Input data: Begin

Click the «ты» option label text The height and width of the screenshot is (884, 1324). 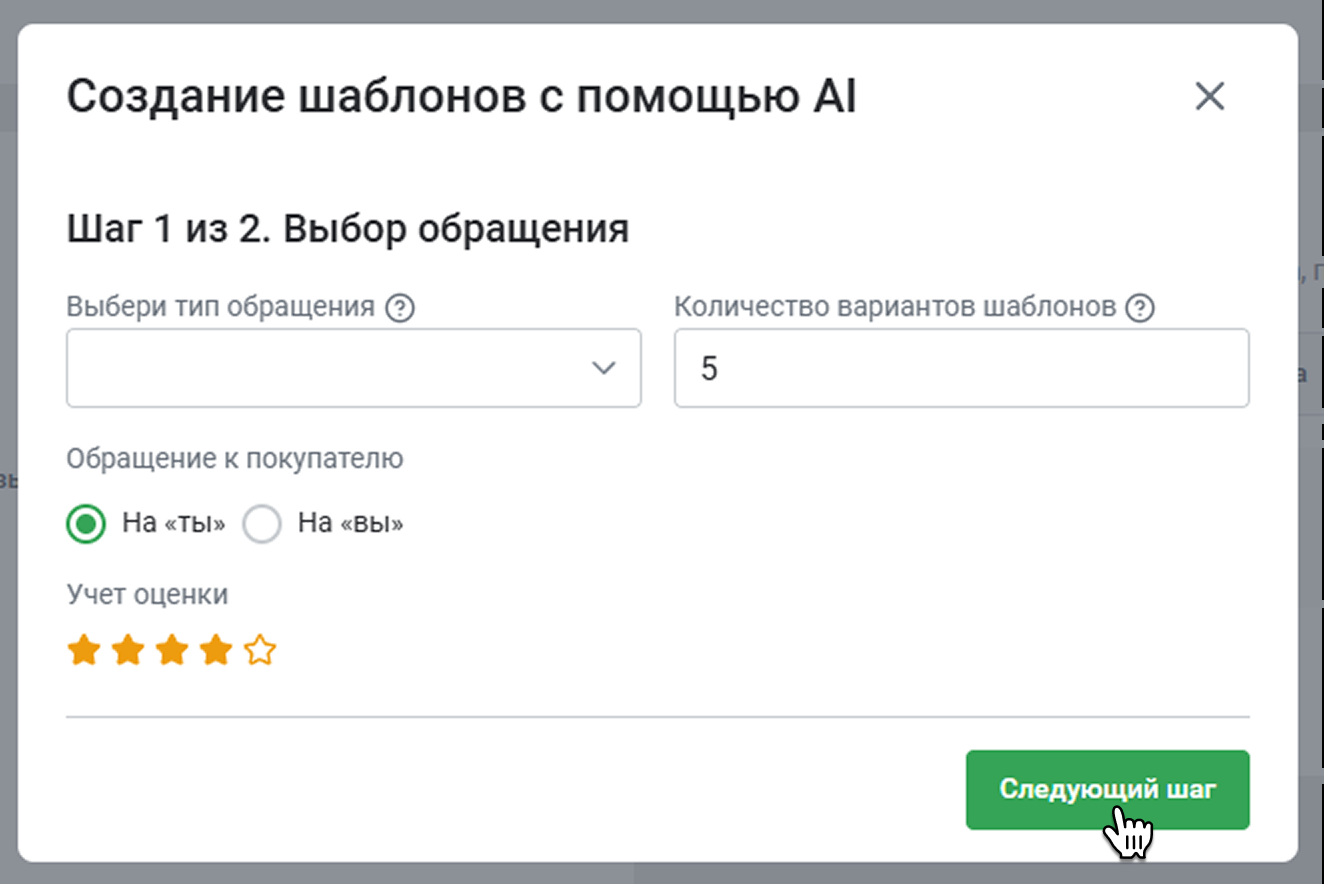click(x=174, y=524)
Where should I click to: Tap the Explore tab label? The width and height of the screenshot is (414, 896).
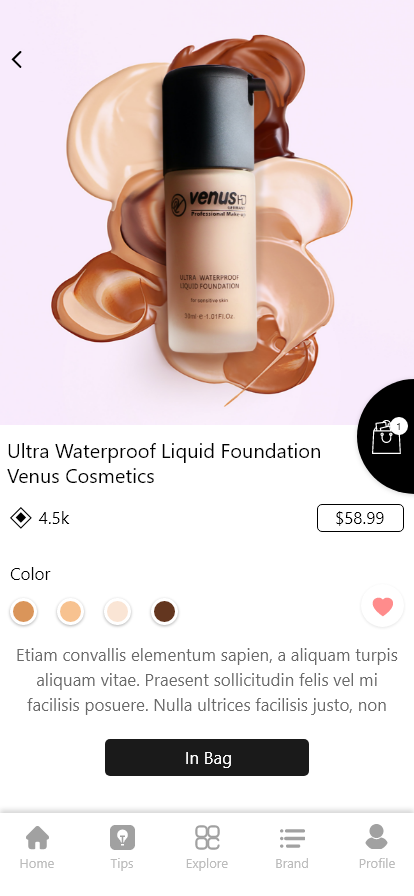click(207, 863)
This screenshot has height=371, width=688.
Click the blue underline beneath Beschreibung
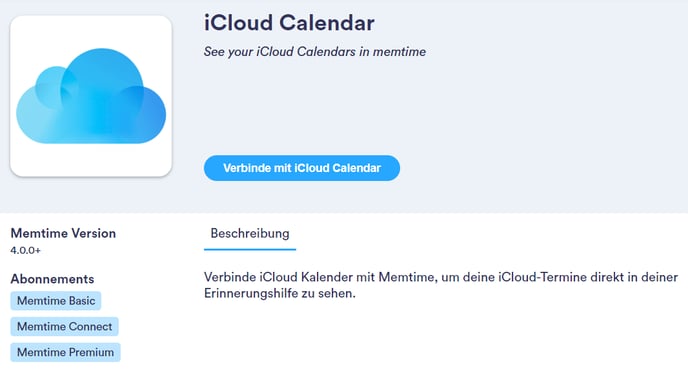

Input data: End

#### Task brief:
Only an exact copy of the lines from the one with "Where should I" through the last line of the listing should be given; pictures must not be included.

#### Your response:
Where should I click to: Tap the Explore tab label? The width and height of the screenshot is (414, 896).
click(207, 863)
This screenshot has height=371, width=688.
Click the blue underline beneath Beschreibung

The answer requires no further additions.